◆ Belge alıntısı
-------

Soru

Takva ve Vera

Takva, vera ve zühd hakkında bilgi verir misiniz?

Tarih: 2.07.2018 17:58:11
Okunma: 6244

Cevap

Takva ve Vera arasında ince bazı farklılıklar vardır.  Şöyle ki:

Takva:

Takva; Korkmak, sakınmak, Allah korkusuyla günahlardan kaçınmak, Allah'ın emir ve yasaklarına uymakta titizlik göstermek manalarına gelir. Takvaya “ittika” da denilmiştir. Takva sahibi kimseye "muttaki" denilir.

Takva ve takva ile ilgili kelimeler Kur’ân’da en çok geçen kelimelerdendir. (اتقوا) “Korkun” kelimesi (69) defa, müttakiler manasında (المتقين) (المتقون) kelimeleri ise 49 defa geçer. Kur’ân’da (أن الله مع المتقين) “Muhakkak ki, Allah müttakilerle beraberdir” (إن الله يحب المتقين) “Muhakkak ki, Allah müttakileri sever” ifadeleri sıkça tekrarlanır.

Bütün bunlardan Kur’ân’ın hedeflediği insan tipinin en belirgin özelliği “Takva”dır demek mümkündür.

-------

◆ Veri bölümü
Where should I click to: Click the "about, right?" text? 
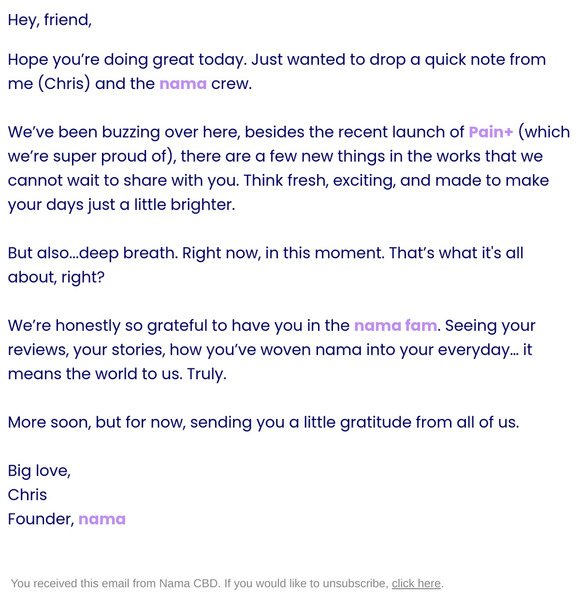(56, 277)
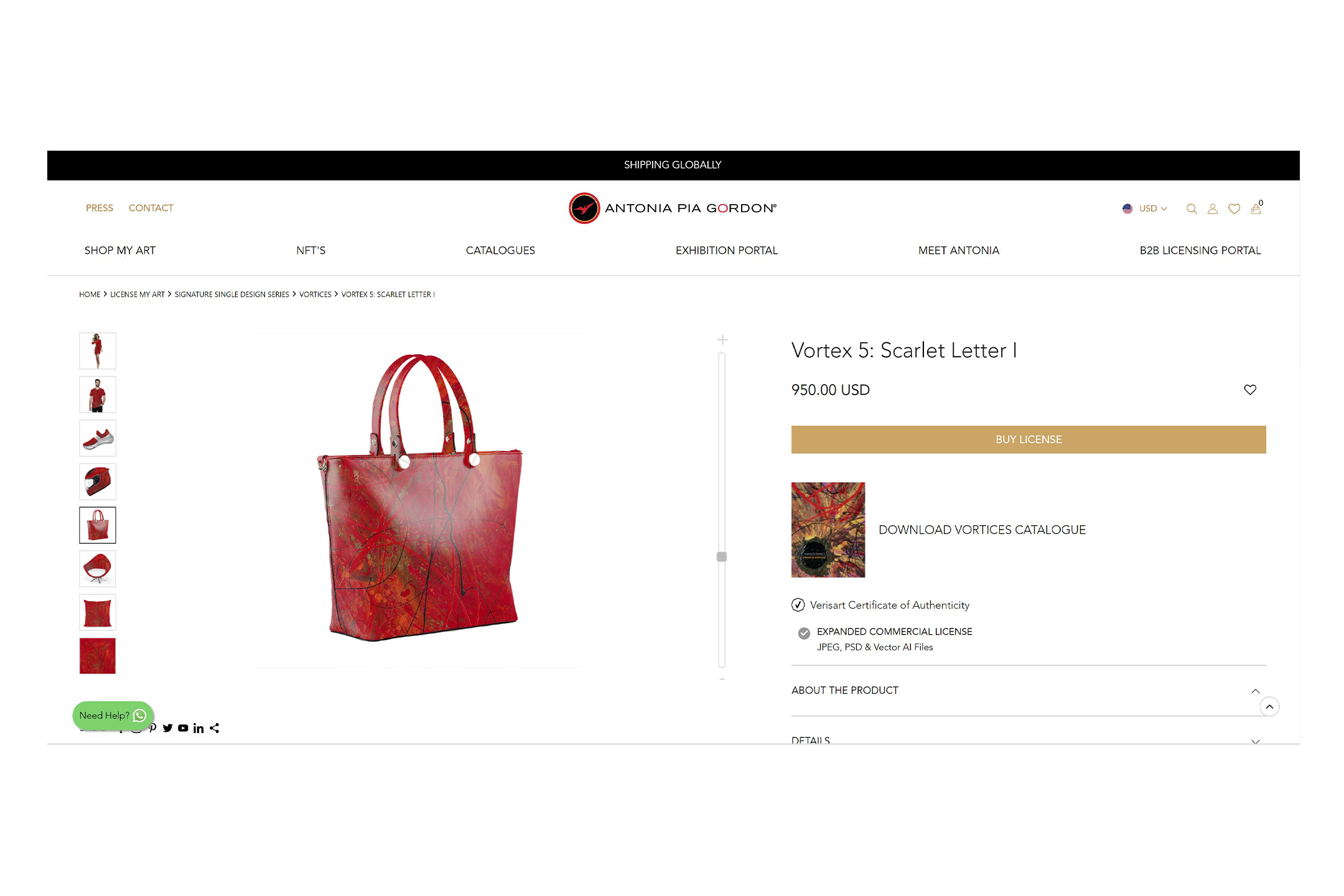
Task: Open YouTube social icon
Action: pyautogui.click(x=183, y=728)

-------

◆ Kısa alıştırma 1
Takva konulu metinde "Takva, vera ve" ile başlayıp "ifadeleri sıkça tekrarlanır." ifadesine kadar süren bölümü harfi harfine yeniden yazın.
◆ Kısa alıştırma 2
Takva konulu metne göre şu soruları yanıtlayın:
(a) Takvaya başka hangi ad da verilmiştir?
(b) "Korkun" kelimesi Kur'ân'da kaç defa geçer?
(c) Kur'ân'ın hedeflediği insan tipinin en belirgin özelliği nedir?

◆ Tam çıktı 1
Takva, vera ve zühd hakkında bilgi verir misiniz?

Tarih: 2.07.2018 17:58:11
Okunma: 6244

Cevap

Takva ve Vera arasında ince bazı farklılıklar vardır.  Şöyle ki:

Takva:

Takva; Korkmak, sakınmak, Allah korkusuyla günahlardan kaçınmak, Allah'ın emir ve yasaklarına uymakta titizlik göstermek manalarına gelir. Takvaya “ittika” da denilmiştir. Takva sahibi kimseye "muttaki" denilir.

Takva ve takva ile ilgili kelimeler Kur’ân’da en çok geçen kelimelerdendir. (اتقوا) “Korkun” kelimesi (69) defa, müttakiler manasında (المتقين) (المتقون) kelimeleri ise 49 defa geçer. Kur’ân’da (أن الله مع المتقين) “Muhakkak ki, Allah müttakilerle beraberdir” (إن الله يحب المتقين) “Muhakkak ki, Allah müttakileri sever” ifadeleri sıkça tekrarlanır.

◆ Tam çıktı 2
(a) İttika.
(b) 69 defa.
(c) Takva.